_What needs to be done_
Begin the copy at the line containing "This screenshot has width=644, height=308." in the data below and end it at the line containing "Screen dimensions: 728x575", keeping each line exact and leaving out pictures.

_Data for this exercise_
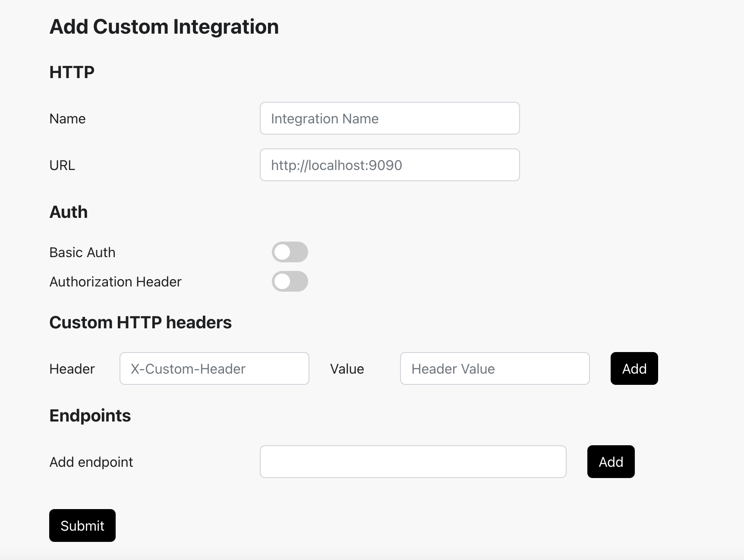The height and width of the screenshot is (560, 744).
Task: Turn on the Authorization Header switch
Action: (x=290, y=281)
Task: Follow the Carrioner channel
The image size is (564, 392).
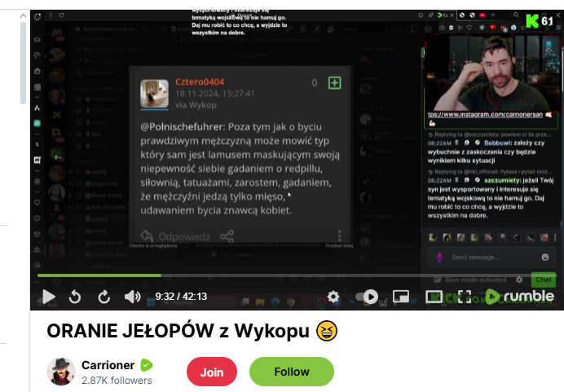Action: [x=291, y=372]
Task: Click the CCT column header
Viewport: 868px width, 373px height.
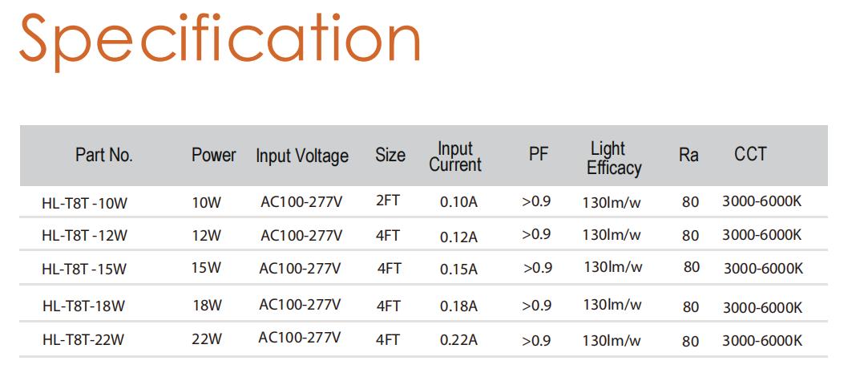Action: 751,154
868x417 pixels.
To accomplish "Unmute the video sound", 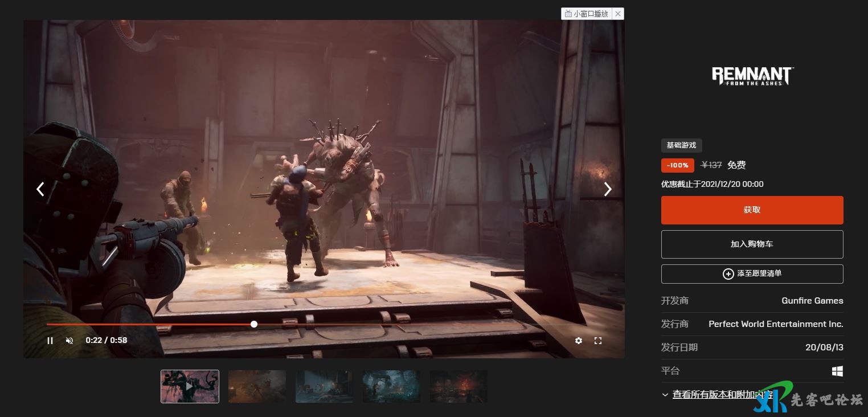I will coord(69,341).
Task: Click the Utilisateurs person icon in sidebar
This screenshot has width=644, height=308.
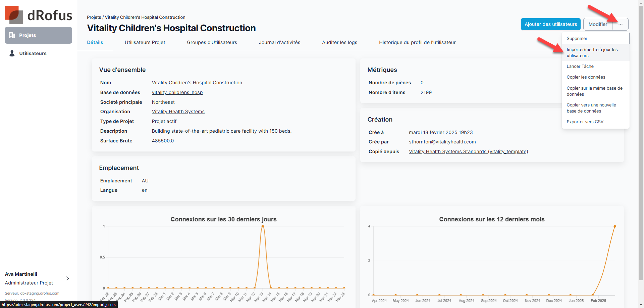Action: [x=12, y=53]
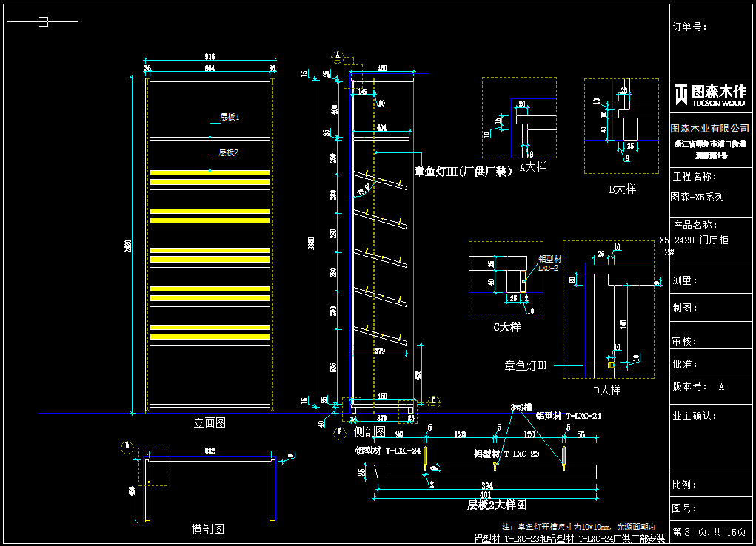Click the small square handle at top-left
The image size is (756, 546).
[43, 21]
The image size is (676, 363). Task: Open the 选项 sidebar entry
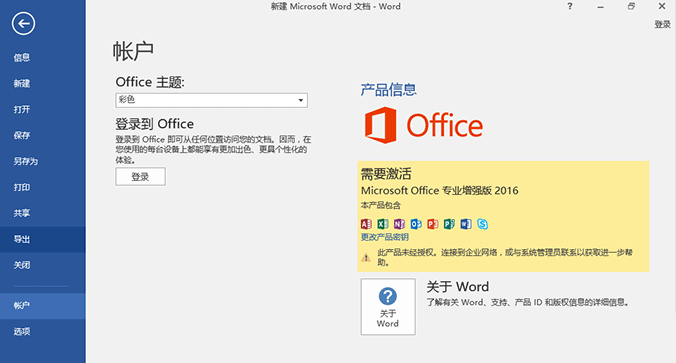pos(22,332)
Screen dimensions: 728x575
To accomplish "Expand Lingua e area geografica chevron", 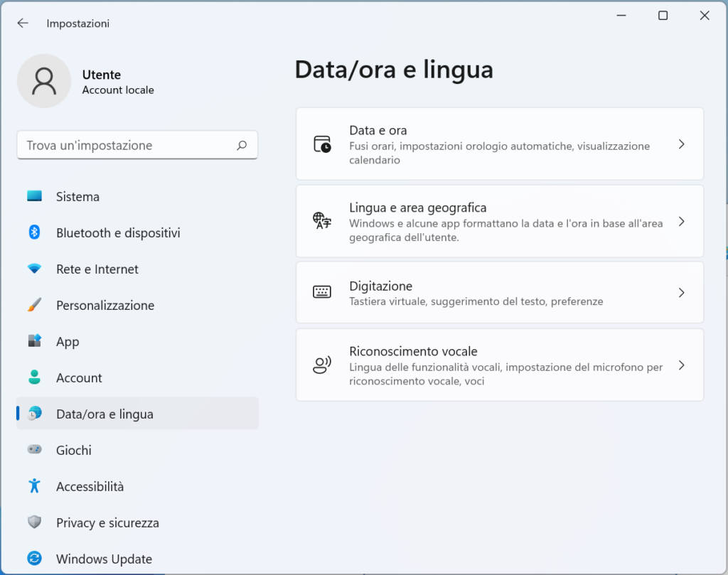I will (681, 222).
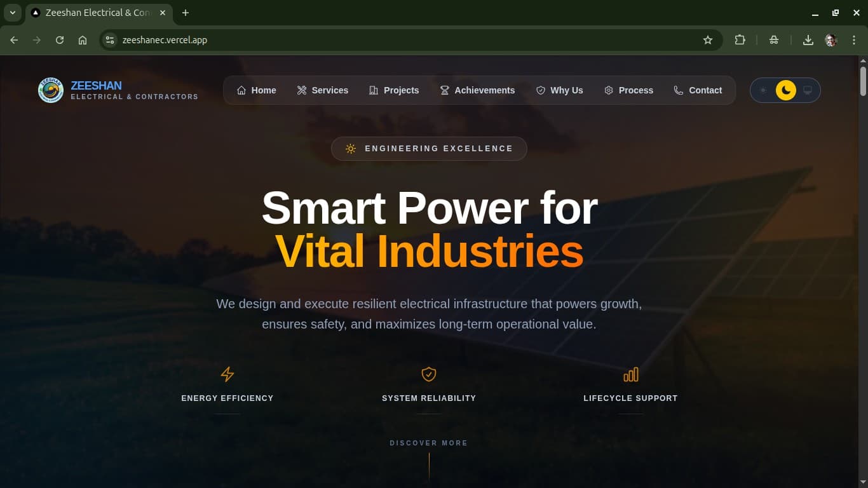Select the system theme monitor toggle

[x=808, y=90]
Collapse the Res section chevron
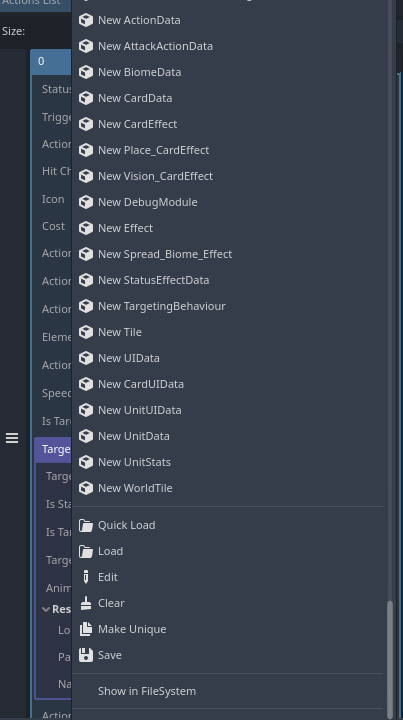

_Answer_
This screenshot has width=644, height=308.
Action: [x=12, y=53]
Click the small square handle at top-left
The image size is (756, 546).
[43, 21]
The image size is (676, 363). Task: Open the 选项 sidebar entry
pos(22,332)
Screen dimensions: 728x575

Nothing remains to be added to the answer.